Jlin


(Copyright © 2018 Piero Scaruffi | Terms of Use )
Dark Energy (2015), 7.5/10
Black Origami (2017), 6.5/10
Links:

Indiana's female black producer Jlin (Jerrilynn Patton) popularized Chicago's street dance "footwork". Dark Energy (Planet Mu, 2015), released a few months after footwork pioneer DJ Rashad had died of an overdose, concocts a dense jungle of ultrasound beats and syllabic samples, borrowing not only from electronic dance music but also from the techniques of "concrete" music and free-form collage. Jlin assembles a vast percussive palette and uses it to compose a wordless thriller, never brutal but always nerve-wracking. Patton's work on rhythm evokes Ikue Mori's Garden (1996) more than the dancefloor of Squarepusher, and her work on vocals belongs to a tradition that harkens back to Morton Subotnick's Touch and Karlheinz Stockhausen's Hymnen. The opener, Black Ballet, is misleading: Michael Nyman's symphonic minimalism coupled with abstract vocals; but the gothic fervor is emblematic of the rest. Machine-gun polyrhythms and chopped Indian melodies fuel Unknown Tongues, a more typical sonic assault. The marching androids and Ethiopian percussionists of the brief Black Diamond and the swarms of titanium bees vibrating like thousands of tiny earthquakes in Expand (a collaboration with Holly Herndon) forge a new form of ballet. Sometimes Jlin abandons the emphasis and retreats into subtlety: more than a soundtrack to sex, Erotic Heat (a 2011 track) sounds like a collage of inaudible noise picked up by a microscopic microphone inside an electric circuit. The propulsive dadaist pantomime Infrared and the bouncing elastic distorted Ra that seems to elaborate on it are as linear as Jlin can get. The album's pathos peaks with the psychodrama for intricate industrial beats and random sinister voices Guantanamo and with the chaotic psychodrama Abnormal Restriction.

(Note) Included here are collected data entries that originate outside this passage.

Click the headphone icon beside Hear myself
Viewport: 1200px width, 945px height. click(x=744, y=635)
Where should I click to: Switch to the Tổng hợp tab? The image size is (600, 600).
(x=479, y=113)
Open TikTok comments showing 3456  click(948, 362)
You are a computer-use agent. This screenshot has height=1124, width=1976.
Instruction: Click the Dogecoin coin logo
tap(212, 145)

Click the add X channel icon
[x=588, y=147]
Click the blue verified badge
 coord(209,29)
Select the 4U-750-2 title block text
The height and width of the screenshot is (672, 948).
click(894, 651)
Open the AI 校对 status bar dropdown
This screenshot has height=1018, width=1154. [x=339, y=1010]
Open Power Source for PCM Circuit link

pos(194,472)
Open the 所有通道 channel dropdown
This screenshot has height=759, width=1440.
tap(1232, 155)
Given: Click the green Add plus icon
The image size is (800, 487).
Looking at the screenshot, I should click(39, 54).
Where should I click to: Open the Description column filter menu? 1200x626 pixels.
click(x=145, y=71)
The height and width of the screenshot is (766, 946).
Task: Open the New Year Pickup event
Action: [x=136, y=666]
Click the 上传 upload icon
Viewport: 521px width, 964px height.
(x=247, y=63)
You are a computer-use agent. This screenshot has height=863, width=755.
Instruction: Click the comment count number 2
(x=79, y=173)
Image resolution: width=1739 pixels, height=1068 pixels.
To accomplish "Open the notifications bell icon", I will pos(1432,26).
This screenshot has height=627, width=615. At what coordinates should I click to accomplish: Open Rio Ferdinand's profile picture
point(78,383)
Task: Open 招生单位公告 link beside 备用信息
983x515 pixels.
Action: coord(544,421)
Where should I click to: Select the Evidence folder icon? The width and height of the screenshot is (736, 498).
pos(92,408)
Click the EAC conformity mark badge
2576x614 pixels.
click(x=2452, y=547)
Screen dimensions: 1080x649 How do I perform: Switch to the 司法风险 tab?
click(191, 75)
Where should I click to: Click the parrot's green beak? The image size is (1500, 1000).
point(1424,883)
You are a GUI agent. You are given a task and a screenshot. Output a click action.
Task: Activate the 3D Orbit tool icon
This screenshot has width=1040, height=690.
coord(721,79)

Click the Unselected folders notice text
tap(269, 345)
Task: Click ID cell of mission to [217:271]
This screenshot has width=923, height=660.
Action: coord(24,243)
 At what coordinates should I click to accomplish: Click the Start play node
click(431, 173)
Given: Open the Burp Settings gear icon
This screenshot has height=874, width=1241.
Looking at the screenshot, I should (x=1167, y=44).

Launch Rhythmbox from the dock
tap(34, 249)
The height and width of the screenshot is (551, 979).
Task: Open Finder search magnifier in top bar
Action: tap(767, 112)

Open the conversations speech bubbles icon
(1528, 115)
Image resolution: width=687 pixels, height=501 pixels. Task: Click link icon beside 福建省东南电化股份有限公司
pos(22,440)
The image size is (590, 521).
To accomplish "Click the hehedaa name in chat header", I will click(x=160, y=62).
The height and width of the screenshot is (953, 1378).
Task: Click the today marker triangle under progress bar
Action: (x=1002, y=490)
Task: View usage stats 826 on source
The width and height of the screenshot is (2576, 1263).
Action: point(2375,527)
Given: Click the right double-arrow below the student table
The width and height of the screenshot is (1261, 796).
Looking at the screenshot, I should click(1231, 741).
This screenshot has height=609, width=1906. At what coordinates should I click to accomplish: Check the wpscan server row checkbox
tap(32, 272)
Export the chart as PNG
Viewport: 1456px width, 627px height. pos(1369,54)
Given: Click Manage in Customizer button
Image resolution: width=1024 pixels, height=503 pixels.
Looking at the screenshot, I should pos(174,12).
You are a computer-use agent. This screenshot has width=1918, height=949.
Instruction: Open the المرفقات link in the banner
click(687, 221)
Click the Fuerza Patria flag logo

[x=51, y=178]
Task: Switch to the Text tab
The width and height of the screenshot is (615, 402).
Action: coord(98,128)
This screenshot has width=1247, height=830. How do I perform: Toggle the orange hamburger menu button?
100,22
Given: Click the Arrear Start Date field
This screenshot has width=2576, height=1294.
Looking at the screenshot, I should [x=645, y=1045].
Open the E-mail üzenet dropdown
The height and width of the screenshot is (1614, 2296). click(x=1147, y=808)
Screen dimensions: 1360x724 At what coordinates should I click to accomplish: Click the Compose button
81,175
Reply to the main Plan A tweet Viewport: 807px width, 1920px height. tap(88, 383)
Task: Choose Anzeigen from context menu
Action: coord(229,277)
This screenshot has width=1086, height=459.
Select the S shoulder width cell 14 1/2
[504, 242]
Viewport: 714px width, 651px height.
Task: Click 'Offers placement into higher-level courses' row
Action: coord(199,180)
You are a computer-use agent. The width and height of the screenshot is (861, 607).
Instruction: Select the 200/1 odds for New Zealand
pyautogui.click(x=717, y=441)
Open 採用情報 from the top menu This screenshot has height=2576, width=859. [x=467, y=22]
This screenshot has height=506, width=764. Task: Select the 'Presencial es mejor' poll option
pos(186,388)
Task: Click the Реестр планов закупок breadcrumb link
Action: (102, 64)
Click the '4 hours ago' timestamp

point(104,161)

Much of the original frenzy is lost on Black Origami (Planet Mu, 2017), a much more conventional work of electronic dance music with ethnic influences (perhaps the effect of working with India-based choreographer Avril Stormy Unger). Black Origami sounds like a session with fourth-world trumpeter Jon Hassell and a Cuban percussionist Mongo Santamaria. Alas, few of the other pieces manage to integrate the exotic instruments in a creative manner. Mostly we get a parade of tedious exotic sketches like Nandi. Kyanite, an elegant but facile collage of vocal games, is the footwork equivalent of the chill room. A volley of randomly pounding beats cannot rescue Hatshepsut from its lack of both energy and imagination. Carbon 7 (161) sounds like a passable remix of Pink Floyd's Money. Holy Child, a collaboration with minimalist composer William Basinski, fills the pulsating soundscape with floating imploring female voices. Even more "ambient" in spirit is the brief Calcination, not too far from Enya 's new-age music. After a while, the Afro-cuban percussions and the sampled "pan-cultural" voices become routine and lose their charming power. Flirting with hip-hop on Never Created Never Destroyed (a collaboration with rapper Dope Saint Jude) does not help, although the song ends up being a cute send-up of the genre. Even 1%, another Herndon collaboration, fails to build momentum after having thrown into the mix an arsenal of vocal and percussive tools. Thankfully, the album closes with the apocalyptic shamanic dance Challenge, but it's a case of too little too late. This album sounds like a retreat into safe territory. If Dark Energy was a relentless nightmare, Black Origami is the diligent homework of an aspiring ethnographer.